While these studies reveal a transcriptome associated with infection in hematopoietic subpopulations that extends beyond a few genes, consistent with the results of a number of contemporary studies (1, 2), the conclusion that there is no difference in latent and lytic transcriptomes is more difficult to assert. A critical caveat in interpreting scRNA-seq analysis is the sparsity of the data, i.e., the high proportion of zero read counts (23, 24), which often can be due to technical reasons (such as “dropouts,” where a gene is expressed but not detected in a sequencing run) rather than the biological factors or interest (lack of expression in a specific cell type or time point). The limitation in scRNA-seq coverage requires ≥50,000 reads for unbiased transcriptome definition from low-abundance transcripts (25) and represents a remaining challenge to defining the latent HCMV transcriptome in cells with low levels of viral gene expression. Given this, as well as the inherently stochastic and heterogeneous nature of scRNA-seq, care must be taken with regard to appropriate normalization to address within-sample (e.g., GC content bias, transcript length) and between-sample (e.g., sequencing depth) issues. The unique molecular identifier (UMI)-based protocol utilized by Shnayder et al. can remove sequencing depth bias if the libraries are sequenced to saturation, but UMIs still cannot account for capture efficiency or cellular mRNA content differences (26). While the authors estimated leakage noise in the MARS-seq analysis, no formal normalization was conducted to address these technical issues, and only raw reads were utilized for the 10× sequencing data. Further, while scRNA-seq offers immense promise in understanding the variation in profiles of gene expression between cells in a population, challenges in defining complex transcriptomes, such as those comprised of viral and host sequences, remain.

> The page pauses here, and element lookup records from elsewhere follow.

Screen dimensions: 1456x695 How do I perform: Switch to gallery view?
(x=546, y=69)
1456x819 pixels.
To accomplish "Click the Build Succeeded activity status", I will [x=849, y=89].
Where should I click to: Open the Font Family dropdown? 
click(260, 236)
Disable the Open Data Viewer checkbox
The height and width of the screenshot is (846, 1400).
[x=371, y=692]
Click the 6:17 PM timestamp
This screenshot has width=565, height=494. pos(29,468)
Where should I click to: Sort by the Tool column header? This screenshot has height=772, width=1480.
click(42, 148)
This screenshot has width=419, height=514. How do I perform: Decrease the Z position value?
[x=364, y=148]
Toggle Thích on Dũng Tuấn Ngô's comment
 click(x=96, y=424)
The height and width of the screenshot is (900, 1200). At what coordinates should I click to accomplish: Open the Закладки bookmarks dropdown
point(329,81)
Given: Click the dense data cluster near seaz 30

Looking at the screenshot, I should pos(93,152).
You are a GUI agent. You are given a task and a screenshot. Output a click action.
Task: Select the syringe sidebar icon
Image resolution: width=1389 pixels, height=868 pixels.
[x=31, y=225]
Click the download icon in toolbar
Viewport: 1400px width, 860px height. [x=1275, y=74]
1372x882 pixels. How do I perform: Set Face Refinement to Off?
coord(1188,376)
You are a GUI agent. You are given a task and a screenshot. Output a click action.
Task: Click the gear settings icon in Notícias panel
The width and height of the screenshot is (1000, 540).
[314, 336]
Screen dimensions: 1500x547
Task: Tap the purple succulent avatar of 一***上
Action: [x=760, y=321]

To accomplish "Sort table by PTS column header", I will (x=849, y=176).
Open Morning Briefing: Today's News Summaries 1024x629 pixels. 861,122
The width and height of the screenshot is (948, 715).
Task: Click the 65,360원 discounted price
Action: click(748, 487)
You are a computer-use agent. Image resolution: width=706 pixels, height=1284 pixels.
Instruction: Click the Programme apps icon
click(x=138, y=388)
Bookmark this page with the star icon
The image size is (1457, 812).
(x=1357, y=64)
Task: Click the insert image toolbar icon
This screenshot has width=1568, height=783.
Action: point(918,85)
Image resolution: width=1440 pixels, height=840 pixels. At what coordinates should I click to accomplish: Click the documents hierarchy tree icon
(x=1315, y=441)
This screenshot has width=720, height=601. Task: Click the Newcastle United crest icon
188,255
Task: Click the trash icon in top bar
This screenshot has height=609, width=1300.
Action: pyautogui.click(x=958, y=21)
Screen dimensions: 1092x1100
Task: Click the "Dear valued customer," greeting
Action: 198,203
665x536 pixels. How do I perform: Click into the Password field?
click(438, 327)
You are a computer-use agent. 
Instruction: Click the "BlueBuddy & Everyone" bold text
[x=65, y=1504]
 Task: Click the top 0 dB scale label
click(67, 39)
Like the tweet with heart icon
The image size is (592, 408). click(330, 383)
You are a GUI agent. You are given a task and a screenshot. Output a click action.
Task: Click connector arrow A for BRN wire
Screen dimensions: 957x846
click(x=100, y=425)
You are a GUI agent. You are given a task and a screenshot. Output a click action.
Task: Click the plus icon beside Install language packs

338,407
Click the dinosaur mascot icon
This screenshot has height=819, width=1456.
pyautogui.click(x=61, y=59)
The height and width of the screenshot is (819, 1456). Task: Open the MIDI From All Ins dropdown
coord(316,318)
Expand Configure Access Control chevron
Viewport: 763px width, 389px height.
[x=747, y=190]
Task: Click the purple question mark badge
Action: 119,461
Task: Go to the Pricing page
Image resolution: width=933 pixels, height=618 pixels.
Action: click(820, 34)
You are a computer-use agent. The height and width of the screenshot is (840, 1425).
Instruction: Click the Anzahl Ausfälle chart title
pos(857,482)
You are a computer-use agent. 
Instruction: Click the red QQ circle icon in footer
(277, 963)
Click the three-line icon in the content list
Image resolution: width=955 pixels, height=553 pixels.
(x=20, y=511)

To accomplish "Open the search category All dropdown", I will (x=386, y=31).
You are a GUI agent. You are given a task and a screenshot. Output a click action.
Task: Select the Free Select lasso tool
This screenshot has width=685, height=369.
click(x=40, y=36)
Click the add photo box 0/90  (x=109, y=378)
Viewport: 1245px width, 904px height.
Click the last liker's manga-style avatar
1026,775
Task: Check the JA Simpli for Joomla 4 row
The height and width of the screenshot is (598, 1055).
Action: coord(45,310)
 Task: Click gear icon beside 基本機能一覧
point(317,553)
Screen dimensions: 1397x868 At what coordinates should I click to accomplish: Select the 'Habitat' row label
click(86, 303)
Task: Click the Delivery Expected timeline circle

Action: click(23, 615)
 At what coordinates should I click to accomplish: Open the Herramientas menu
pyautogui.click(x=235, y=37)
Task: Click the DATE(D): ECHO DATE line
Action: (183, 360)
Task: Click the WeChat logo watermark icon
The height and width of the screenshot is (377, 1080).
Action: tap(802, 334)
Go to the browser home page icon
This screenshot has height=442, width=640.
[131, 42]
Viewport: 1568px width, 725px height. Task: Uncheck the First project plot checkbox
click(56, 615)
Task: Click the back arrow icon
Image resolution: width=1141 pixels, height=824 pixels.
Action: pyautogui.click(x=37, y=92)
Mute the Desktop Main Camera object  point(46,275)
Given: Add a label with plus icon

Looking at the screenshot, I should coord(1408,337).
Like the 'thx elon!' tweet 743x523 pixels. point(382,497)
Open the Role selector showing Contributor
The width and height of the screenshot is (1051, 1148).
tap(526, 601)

The study by Shnayder et al. brings the power of single-cell sequencing to HCMV infection and demonstrates an array of profiles of viral mRNAs and lncRNAs, from broad to narrow, expressed in CD14+ and CD34+ hematopoietic cells infected in vitro (11). Going forward, it will be important to understand the profiles of gene expression associated with specific cell types within the larger CD14+ and CD34+ populations and how both viral and host gene expression changes over time and cellular differentiation from initial infection to the establishment of latency and, finally, reactivation.